◆ Brief
Give the listing below as a JSON list of strings, with one string for each line and blank lines omitted.

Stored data
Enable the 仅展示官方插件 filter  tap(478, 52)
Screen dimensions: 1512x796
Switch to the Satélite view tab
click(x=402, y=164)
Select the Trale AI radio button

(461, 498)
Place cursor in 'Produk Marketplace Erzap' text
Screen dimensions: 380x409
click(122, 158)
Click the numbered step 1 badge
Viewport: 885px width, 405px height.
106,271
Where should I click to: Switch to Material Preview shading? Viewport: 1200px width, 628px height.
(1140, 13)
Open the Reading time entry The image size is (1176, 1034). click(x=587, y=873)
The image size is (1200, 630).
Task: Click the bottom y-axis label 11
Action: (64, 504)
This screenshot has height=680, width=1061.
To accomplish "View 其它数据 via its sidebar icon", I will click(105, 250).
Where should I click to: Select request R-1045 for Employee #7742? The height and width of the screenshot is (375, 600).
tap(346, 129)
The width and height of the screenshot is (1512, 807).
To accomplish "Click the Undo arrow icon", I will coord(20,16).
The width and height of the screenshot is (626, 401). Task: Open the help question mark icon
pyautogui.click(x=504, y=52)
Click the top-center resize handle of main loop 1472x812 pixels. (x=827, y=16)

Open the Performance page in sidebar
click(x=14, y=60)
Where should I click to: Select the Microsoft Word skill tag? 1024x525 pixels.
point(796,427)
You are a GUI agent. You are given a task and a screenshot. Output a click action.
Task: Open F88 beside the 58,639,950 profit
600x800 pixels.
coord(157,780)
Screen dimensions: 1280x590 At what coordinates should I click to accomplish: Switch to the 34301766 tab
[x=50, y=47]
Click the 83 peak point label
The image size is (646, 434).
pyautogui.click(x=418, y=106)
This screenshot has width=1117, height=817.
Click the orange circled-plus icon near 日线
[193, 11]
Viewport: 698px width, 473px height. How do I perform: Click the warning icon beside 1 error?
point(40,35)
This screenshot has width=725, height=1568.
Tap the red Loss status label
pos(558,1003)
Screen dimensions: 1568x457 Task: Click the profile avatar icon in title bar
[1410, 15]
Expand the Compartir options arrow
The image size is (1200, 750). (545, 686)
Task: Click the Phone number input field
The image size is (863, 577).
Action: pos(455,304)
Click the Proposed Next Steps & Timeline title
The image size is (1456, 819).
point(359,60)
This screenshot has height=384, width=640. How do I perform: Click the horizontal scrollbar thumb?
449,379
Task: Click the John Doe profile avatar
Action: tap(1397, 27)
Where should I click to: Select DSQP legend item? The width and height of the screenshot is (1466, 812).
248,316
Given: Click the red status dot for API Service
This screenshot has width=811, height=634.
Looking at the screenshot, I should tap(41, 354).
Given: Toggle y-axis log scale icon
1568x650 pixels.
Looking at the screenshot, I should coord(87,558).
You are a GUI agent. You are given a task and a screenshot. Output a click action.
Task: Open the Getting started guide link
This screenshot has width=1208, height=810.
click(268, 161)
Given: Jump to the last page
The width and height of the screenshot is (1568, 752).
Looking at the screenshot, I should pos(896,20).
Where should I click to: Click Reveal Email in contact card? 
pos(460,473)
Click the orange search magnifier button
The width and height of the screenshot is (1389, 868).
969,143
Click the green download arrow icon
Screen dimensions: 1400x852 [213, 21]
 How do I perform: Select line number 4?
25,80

◆ Correct result
[
  "Enable the 仅展示官方插件 filter  tap(478, 52)",
  "Screen dimensions: 1512x796",
  "Switch to the Satélite view tab",
  "click(x=402, y=164)",
  "Select the Trale AI radio button",
  "(461, 498)",
  "Place cursor in 'Produk Marketplace Erzap' text",
  "Screen dimensions: 380x409",
  "click(122, 158)",
  "Click the numbered step 1 badge",
  "Viewport: 885px width, 405px height.",
  "106,271",
  "Where should I click to: Switch to Material Preview shading? Viewport: 1200px width, 628px height.",
  "(1140, 13)",
  "Open the Reading time entry The image size is (1176, 1034). click(x=587, y=873)",
  "The image size is (1200, 630).",
  "Task: Click the bottom y-axis label 11",
  "Action: (64, 504)",
  "This screenshot has height=680, width=1061.",
  "To accomplish \"View 其它数据 via its sidebar icon\", I will click(105, 250).",
  "Where should I click to: Select request R-1045 for Employee #7742? The height and width of the screenshot is (375, 600).",
  "tap(346, 129)",
  "The width and height of the screenshot is (1512, 807).",
  "To accomplish \"Click the Undo arrow icon\", I will coord(20,16).",
  "The width and height of the screenshot is (626, 401). Task: Open the help question mark icon",
  "pyautogui.click(x=504, y=52)",
  "Click the top-center resize handle of main loop 1472x812 pixels. (x=827, y=16)",
  "Open the Performance page in sidebar",
  "click(x=14, y=60)",
  "Where should I click to: Select the Microsoft Word skill tag? 1024x525 pixels.",
  "point(796,427)",
  "You are a GUI agent. You are given a task and a screenshot. Output a click action.",
  "Task: Open F88 beside the 58,639,950 profit",
  "600x800 pixels.",
  "coord(157,780)",
  "Screen dimensions: 1280x590 At what coordinates should I click to accomplish: Switch to the 34301766 tab",
  "[x=50, y=47]",
  "Click the 83 peak point label",
  "The image size is (646, 434).",
  "pyautogui.click(x=418, y=106)",
  "This screenshot has width=1117, height=817.",
  "Click the orange circled-plus icon near 日线",
  "[193, 11]",
  "Viewport: 698px width, 473px height. How do I perform: Click the warning icon beside 1 error?",
  "point(40,35)",
  "This screenshot has width=725, height=1568.",
  "Tap the red Loss status label",
  "pos(558,1003)",
  "Screen dimensions: 1568x457 Task: Click the profile avatar icon in title bar",
  "[1410, 15]",
  "Expand the Compartir options arrow",
  "The image size is (1200, 750). (545, 686)",
  "Task: Click the Phone number input field",
  "The image size is (863, 577).",
  "Action: pos(455,304)",
  "Click the Proposed Next Steps & Timeline title",
  "The image size is (1456, 819).",
  "point(359,60)",
  "This screenshot has height=384, width=640. How do I perform: Click the horizontal scrollbar thumb?",
  "449,379",
  "Task: Click the John Doe profile avatar",
  "Action: tap(1397, 27)",
  "Where should I click to: Select DSQP legend item? The width and height of the screenshot is (1466, 812).",
  "248,316",
  "Given: Click the red status dot for API Service",
  "This screenshot has width=811, height=634.",
  "Looking at the screenshot, I should tap(41, 354).",
  "Given: Toggle y-axis log scale icon",
  "1568x650 pixels.",
  "Looking at the screenshot, I should coord(87,558).",
  "You are a GUI agent. You are given a task and a screenshot. Output a click action.",
  "Task: Open the Getting started guide link",
  "This screenshot has width=1208, height=810.",
  "click(268, 161)",
  "Given: Jump to the last page",
  "The width and height of the screenshot is (1568, 752).",
  "Looking at the screenshot, I should pos(896,20).",
  "Where should I click to: Click Reveal Email in contact card? ",
  "pos(460,473)",
  "Click the orange search magnifier button",
  "The width and height of the screenshot is (1389, 868).",
  "969,143",
  "Click the green download arrow icon",
  "Screen dimensions: 1400x852 [213, 21]",
  " How do I perform: Select line number 4?",
  "25,80"
]